Intisar Nasir is an international Drake student from Pakistan. An actuarial science major, Nasir is just completing his first semester here in Des Moines. He gives us a firsthand look into the conflicts of the Middle East.
Q: Let’s just start from the beginning, I guess. Where are you from?
A: I lived 13 years in one city, then four years in the other. And just before moving here I lived for four months in another. Thirteen years in Karachi, some five years in Islamabad, the capital of Pakistan. And currently I was living in Lahore.
Q: What’s it been like here in America? What’s your general opinion?

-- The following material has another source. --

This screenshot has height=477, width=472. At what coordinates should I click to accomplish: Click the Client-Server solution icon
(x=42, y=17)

A: Of course, compared to Pakistan, it’s good. Life is more meaningful — you can do more. If you want, you can make a difference. You have the right where your voice matters. I mean, even if you say something just among friends, the culture is so different here. People listen to you. When you talk, people take you seriously. That’s one thing that is the most different. The standard of living here is high of course — you don’t get those problems you have in Pakistan like electricity. Quality wise, America is good, very well off. People are more civilized and education has a big part to play. You won’t get crazy things said by people every day. And religion…that affects me the most. I mean, there are so many, and frankly no one cares about my religion. So that’s the one thing that’s most important for me, the freedom of religion. I’m a religious Muslim so I can do something freely, I can say something freely. Here’s the thing — some people will say people in America are more nice. Some people say back home they are nice. The thing is, back home, wherever your home is, you feel comfortable there because it’s your people. Of course if I could get more Pakistanis here I would be happier. But there’s nothing wrong with life over here. For me, it’s perfect. And that’s something I keep saying every day. Americans, things they consider problems…‘We have to do this, we have to do this.’ Well you don’t realize how good life is here. A guy from Pakistan wouldn’t bother at all with what the government is doing.

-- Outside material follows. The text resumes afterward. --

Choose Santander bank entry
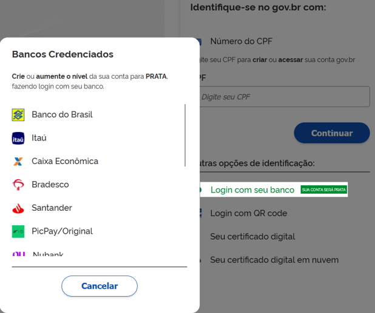This screenshot has height=313, width=375. coord(52,208)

Q: Are there any challenges in getting the opportunity to study abroad? Is there a lot of interference and red tape?
A: No, there aren’t problems when people would say ‘no.’ No one cares. No one says, ‘Why are you going abroad?’ Actually, people say you’re very lucky you’re going abroad. I mean, the challenges were more financially. Let’s be clear here: a dollar here is like 86 rupees, and $25,000 annually means 2 million rupees, you know? Financially, things are tight. My father…because it was my dream — I wanted to become an actuary — that’s what parents do. I owe it to them, you know? And I just don’t want to fail here. I want to be a good one (actuary).